Storytelling bekommt mehr Bedeutung zugesprochen. „Die Fähigkeit des Geschichten erzählens hat uns einen evokutionären Vorteil verschafft, die schon zu Urzeitmenschen genutzt haben„, so wird der Literaturwissenschaftler Carsten Gansel in dem DRadio Wissen Beitrag „Evolution – Survival of the fittest story-teller“ zitiert. In welchem Zusammenhang das zu sehen ist, wird in folgenden Worten erklärt:
Der Sprung vom Primaten zum Menschen wird vor allem mit einem größeren Hirnvolumen zusammengebracht. Dabei meinen manche Wissenschaftler der aufrechte Gang hätte die Hirnmasse vergrößern lassen, andere denken der Gebrauch von Werkzeugen hätte das bewirkt. Neue Forschungsergebnisse haben aber gezeigt, dass es Urmenschen gab, die zwar schon aufrecht auf zwei Beinen gingen, aber trotzdem ein kleines Hirn hatten. Außerdem sind auch Werkzeuge bei Schädeln gefunden wurden, die wenig Hirnvolumen hatten. Und genau da setzt die Theorie ein, die der Literaturwissenschaftler Carsten Gansel von der Uni Giesen vertritt, die Theorie of Mind.
Die Theorie of Mind erklärt Carsten Gansel ebenfalls:
Der bedeutendste Faktor im Leben des Homo Sapiens Sapiens, stellt ihr soziales Umfeld dar. In Sozialverbänden geht es um Bündnisse, es geht um Fäden, es geht um hierarchische Strukturen, es um Konukurrenz, es um Paarung, es geht um Täuschung, es geht um Kooperativität.
Mit anderen Worten die Schwierigkeiten beim Aufbau von komplexen sozialen Beziehungen stellten die Gehirne unserer Urahnen vor die größten kognitiven Probleme und genau die förderten die Evolution.
Das Geschichten erzählen sei dabei eine Methode, um den entstehenden Stress abzubauen, sinnbildlich nach den Worten „Geteiltes Leid ist halbes Leid“. Einen zweiten, viel weitreichenderen Effekt beschriebt Gansel wie folgt:
Dass sowohl der Produzent der Geschichte als auch der Zuhörer sich in das hineinversetzen müssen, in das was geschieht, mit anderen Worten, sie müssen Empathie entwickeln, sie müssen eine andere Perspektive einnehmen.

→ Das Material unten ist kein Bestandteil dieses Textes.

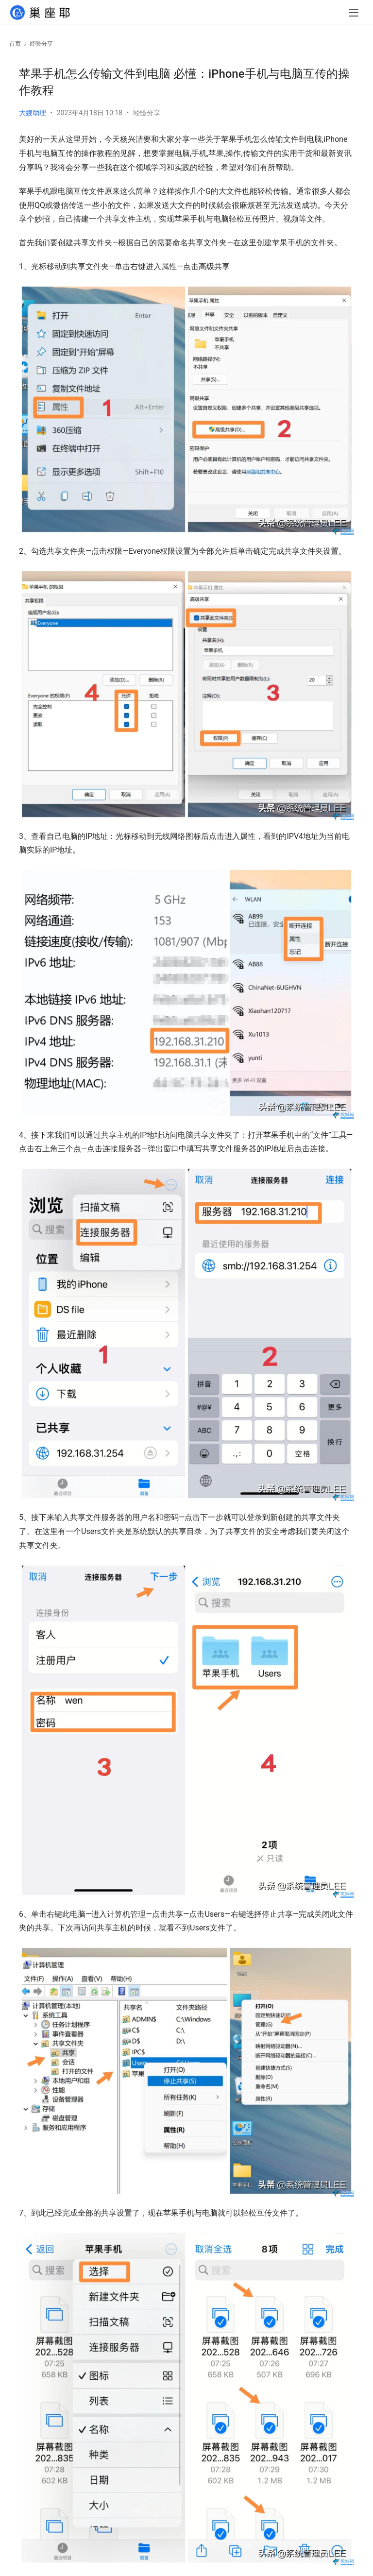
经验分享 (146, 113)
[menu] (353, 15)
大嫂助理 (32, 113)
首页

Und klar dürfte auch sein, dass das erstmal sehr einfache Erzählen von Geschichten, wie auch dann das artifizielle, in Form von künstlerischen Darbietungsweisen, diese Eigenschaft, zu überlegen, was könnte eine Person tun, ist eine Eigenschaft über die nur der Mensch verfügt.
Storytelling, die verbindende Kraft
Superspannend für mich ist, dass ich Anfang April diesen Jahres in meinem Artikel „Storytelling, die verbindene Kraft“ eine Theorie aufgestellt hatte, die sich mit der Erklärung von Carsten Gansel in wesentlichen Elementen deckt.
Ich möchte sogar noch einen Schritt weiter gehen und die These aufstellen, dass erst durch das Geschichten erzählen Kultur entstehen kann und auch erst dadurch eine Gesellschaft erkennbar wird.
Der Ausgang meiner Herleitung ging mehr auf den vermittelnden Prozess ein, darauf, dass in dem Augenblick des Geschichten erzählens ein Sender und Empfänger entsteht, die sich zueinander ausrichten müssen, darauf, dass man sich für das Senden und Empfangen auf eine gemeinsame Bedeutungssphäre einigen muss und dadurch Kultur und Gesellschaft entsteht.
Mit meinen Überlegungen zielte ich noch stärker auf den kulturellen und gesellschaftsbildenden Aspekt von Storytelling. Carsten Gansel hingegen geht mehr auf die Bedeutung für die Evolutionären des Menschen ein.
Wer sich in andere reindenken kann, kann Strategien entwickeln, kann handeln. […] Geplantes Handeln wird in der Regel ein Vorteil sein und in der Vorzeit wird dieser Vorteil oft über Leben und Tod entschieden haben.